Bu haber memlekette top gibi patlamıştı. Bilhassa infilak, en mühim tahribatını kırmızı konakta, yeni teşekkül eden Teceddüt Fırkası'nda yapıyordu: Onların kaçmış olmaları Teceddütçülerin mevkilerini güçleştiriyordu. Hadise, onlara karşı yapılacak hücumların artmasına sebep olacaktı.

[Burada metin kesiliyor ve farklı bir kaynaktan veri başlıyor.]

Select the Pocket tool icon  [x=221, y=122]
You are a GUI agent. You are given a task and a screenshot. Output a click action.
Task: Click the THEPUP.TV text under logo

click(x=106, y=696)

Havadisin ilk tefsiri, umumiyetle bir takbih tesiri oldu. Evvela, herkes bu hadiseyi beğenmiyordu. Bu kadar senedir, memleketin içinde olup biten şeylerin mesuliyeti, şimdi böyle korkakça kaçacak yerde memlekette oturup sorulacak suallere cevap vermek ve icap ederse kahramanca boyunlarını ipe, göğüslerini kurşuna teslim etmeleri lazım gelmez miydi? Fakat Talat Paşa'yı sevenler, Enver Paşa'nın her şeye rağmen ona karşı ruhen bağlılık duyan birkaç kişi, bu fikre karşı reaksiyon yapmaktan hali kalmadılar.
Memlekette kalıp hayatlarını muhakkak bir tehlikeye atmak, bir bakımdan kahramanlıktı; fakat, sual ve cevap milletle olamayacağına, nefislerini düşmana ve onun uşaklarına teslim edeceklerine göre neden dolayı kaçmayacaklardı? Bu fırtına esnasında bir tarafa çekilip vukuata intizar etmeleri neden fena bir şey olacaktı?